> SOURCE DATA:
**********

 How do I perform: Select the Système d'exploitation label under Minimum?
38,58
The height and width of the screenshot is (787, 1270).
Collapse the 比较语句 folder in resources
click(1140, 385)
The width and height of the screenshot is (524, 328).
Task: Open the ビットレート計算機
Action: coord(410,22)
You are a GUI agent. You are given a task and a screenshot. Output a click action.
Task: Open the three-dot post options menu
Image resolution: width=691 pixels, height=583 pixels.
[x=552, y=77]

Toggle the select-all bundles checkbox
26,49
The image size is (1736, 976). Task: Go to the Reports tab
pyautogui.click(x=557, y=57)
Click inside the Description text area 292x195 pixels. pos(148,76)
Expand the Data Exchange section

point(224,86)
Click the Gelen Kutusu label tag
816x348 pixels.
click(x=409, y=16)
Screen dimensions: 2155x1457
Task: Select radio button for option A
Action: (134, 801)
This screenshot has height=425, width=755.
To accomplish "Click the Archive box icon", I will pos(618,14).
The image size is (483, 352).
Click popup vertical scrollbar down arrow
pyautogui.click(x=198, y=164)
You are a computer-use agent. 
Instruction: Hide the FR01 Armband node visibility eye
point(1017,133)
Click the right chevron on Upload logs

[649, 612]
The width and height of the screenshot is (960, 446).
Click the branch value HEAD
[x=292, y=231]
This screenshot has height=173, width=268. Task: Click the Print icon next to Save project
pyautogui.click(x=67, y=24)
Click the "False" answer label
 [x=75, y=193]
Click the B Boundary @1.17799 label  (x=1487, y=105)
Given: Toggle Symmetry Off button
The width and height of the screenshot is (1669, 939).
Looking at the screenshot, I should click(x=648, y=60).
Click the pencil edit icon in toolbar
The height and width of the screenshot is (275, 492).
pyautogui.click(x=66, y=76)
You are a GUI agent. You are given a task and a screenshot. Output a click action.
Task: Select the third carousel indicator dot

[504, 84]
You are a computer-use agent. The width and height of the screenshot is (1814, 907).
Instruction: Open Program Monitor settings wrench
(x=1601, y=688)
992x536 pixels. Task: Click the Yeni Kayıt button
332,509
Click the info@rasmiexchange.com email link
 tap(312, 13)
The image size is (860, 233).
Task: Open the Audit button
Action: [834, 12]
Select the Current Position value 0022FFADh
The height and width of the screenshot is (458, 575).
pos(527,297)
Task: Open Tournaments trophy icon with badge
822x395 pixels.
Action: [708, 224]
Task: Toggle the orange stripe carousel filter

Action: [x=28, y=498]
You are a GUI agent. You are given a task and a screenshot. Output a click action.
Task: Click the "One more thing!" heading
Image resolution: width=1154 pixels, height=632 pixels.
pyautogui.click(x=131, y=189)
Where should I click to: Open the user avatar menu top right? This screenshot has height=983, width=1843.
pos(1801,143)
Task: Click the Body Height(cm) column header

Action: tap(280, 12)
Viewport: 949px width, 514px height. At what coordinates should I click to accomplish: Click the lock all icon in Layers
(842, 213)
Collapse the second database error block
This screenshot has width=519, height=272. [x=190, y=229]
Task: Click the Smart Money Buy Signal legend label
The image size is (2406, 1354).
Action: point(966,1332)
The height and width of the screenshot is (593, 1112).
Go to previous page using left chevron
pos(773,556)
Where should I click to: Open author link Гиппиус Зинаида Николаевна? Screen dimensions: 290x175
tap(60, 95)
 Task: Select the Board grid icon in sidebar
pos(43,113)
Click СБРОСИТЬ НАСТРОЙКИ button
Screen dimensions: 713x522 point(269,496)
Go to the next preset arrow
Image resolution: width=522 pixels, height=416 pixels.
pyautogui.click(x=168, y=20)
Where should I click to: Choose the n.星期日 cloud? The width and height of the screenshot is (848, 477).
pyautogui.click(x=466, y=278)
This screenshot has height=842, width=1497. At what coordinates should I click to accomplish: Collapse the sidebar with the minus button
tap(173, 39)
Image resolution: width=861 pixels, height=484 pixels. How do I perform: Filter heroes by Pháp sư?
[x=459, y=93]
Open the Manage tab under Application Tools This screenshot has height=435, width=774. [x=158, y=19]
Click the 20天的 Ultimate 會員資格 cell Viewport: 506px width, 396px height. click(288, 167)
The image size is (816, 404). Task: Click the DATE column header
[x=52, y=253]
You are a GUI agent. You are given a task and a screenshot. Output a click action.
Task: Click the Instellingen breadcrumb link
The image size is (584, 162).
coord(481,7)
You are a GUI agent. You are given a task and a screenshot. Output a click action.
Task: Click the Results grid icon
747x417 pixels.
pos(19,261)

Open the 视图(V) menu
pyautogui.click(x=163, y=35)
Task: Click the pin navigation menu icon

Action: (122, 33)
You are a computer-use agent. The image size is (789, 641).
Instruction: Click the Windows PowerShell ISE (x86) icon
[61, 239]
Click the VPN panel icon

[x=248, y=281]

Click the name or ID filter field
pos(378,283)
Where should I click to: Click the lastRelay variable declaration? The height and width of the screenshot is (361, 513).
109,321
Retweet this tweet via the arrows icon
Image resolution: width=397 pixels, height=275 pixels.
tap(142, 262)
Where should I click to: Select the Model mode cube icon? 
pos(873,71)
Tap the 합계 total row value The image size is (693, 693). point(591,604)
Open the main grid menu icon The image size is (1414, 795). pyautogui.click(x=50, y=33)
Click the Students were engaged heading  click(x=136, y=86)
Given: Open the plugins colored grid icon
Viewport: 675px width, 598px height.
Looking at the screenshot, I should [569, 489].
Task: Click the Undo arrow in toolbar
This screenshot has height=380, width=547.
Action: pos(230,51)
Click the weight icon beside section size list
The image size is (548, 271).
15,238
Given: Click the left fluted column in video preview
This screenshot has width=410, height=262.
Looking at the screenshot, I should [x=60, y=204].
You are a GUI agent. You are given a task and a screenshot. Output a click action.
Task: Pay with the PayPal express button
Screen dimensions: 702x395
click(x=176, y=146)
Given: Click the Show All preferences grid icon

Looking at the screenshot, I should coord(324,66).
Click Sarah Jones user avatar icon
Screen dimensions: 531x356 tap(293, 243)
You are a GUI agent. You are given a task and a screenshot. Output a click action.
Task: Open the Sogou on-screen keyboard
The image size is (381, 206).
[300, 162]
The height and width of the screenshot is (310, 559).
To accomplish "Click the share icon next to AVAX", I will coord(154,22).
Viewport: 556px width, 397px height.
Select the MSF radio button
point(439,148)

**********

> TASK PROMPT:
Set down every row, without any changes, from the first one down through the line containing "Action: coord(410,22)", with both ends included.

> TASK OUTPUT:
 How do I perform: Select the Système d'exploitation label under Minimum?
38,58
The height and width of the screenshot is (787, 1270).
Collapse the 比较语句 folder in resources
click(1140, 385)
The width and height of the screenshot is (524, 328).
Task: Open the ビットレート計算機
Action: coord(410,22)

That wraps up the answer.